Untitled Flashcards Set

  • Demand – The desire, ability, and willingness to buy a good or service.

  • Microeconomics – The study of individual consumers and businesses in an economy.

  • Demand Schedule – A table showing the quantity of a good consumers are willing to buy at different prices.

  • Demand Curve – A graphical representation of the demand schedule, showing the inverse relationship between price and quantity demanded.

  • Law of Demand – As the price of a good increases, the quantity demanded decreases, and vice versa.

  • Market Demand Curve – A demand curve that shows the total quantity demanded by all consumers at various prices.

  • Marginal Utility – The additional satisfaction gained from consuming one more unit of a good.

  • Diminishing Marginal Utility – The principle that as more of a good is consumed, the additional satisfaction gained decreases.

  • Change in Quantity Demanded – A movement along the demand curve due to a change in price.

  • Income Effect – When a price drop increases consumers' purchasing power, leading them to buy more.

  • Substitution Effect – When a price increase causes consumers to replace a good with a cheaper alternative.

  • Change in Demand – When factors other than price (like income or preferences) shift the entire demand curve.

  • Consumer Income – The amount of money consumers earn, affecting their purchasing power.

  • Consumer Tastes – Preferences and trends that influence how much of a good people buy.

  • Substitutes – Goods that can replace each other (e.g., Coke and Pepsi).

  • Complements – Goods that are used together (e.g., peanut butter and jelly).
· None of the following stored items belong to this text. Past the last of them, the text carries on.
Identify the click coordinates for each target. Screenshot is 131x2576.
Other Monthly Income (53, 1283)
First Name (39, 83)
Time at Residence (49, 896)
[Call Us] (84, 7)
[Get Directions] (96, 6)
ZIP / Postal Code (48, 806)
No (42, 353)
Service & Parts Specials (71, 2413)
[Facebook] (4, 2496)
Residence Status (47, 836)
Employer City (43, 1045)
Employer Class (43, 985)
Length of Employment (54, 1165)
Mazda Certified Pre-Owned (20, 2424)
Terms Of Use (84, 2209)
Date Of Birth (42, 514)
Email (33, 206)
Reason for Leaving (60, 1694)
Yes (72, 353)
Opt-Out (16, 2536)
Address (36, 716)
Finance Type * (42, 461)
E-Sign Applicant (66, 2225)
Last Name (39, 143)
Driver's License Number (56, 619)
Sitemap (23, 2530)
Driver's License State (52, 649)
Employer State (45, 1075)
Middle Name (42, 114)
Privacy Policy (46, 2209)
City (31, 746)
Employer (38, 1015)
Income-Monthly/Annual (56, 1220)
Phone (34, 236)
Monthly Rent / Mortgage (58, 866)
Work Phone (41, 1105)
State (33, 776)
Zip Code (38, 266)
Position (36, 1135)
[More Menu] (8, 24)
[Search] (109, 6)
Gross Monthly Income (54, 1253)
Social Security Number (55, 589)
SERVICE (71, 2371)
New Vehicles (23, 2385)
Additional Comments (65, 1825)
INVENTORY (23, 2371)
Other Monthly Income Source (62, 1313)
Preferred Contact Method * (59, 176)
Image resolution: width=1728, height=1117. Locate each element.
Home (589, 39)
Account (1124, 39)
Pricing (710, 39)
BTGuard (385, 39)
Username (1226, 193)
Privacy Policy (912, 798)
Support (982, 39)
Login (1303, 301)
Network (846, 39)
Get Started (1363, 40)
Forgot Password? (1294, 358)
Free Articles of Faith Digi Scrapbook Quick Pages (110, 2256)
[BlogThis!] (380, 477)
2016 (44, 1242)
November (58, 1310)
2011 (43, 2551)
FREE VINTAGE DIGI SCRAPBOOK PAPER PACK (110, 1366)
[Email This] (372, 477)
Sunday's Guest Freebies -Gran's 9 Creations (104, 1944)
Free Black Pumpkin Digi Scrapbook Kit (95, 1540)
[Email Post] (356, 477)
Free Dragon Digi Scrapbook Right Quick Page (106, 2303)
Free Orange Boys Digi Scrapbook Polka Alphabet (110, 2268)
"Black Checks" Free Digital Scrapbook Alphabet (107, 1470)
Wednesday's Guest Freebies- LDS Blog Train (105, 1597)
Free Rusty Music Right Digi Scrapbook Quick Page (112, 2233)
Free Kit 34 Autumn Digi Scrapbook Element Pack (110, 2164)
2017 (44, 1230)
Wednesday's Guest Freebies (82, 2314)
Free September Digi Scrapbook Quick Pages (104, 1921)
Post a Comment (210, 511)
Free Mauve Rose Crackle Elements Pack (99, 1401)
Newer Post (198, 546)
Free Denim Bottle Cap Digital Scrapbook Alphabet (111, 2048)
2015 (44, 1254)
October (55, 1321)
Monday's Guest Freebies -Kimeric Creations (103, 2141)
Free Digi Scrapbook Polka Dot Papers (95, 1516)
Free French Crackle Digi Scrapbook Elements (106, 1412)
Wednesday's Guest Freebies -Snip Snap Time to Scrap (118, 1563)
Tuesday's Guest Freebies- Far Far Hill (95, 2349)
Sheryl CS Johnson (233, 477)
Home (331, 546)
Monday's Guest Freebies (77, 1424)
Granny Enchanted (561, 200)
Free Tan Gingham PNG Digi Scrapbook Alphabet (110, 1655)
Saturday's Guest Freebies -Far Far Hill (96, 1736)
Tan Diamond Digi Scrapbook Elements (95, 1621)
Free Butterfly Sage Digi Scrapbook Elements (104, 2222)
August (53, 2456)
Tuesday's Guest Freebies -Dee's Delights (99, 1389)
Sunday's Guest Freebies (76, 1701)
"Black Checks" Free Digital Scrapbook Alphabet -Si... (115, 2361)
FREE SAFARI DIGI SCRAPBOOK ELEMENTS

  • Consumer Expectations – What consumers anticipate about future prices, income, or product availability, affecting demand.

  • Number of Consumers – The total number of buyers in a market, influencing demand levels.

  • Elasticity – A measure of how much quantity demanded changes in response to a price change.

  • Elastic Demand – Demand that changes significantly with a small price change (luxuries, non-essentials).

  • Inelastic Demand – Demand that changes little with a price change (necessities, few substitutes).

  • Unit Elastic Demand – A situation where a price change leads to a proportional change in quantity demanded.

  • Total Expenditures Test – A method to determine elasticity by multiplying price and quantity demanded (if total revenue moves in the opposite direction of price, demand is elastic).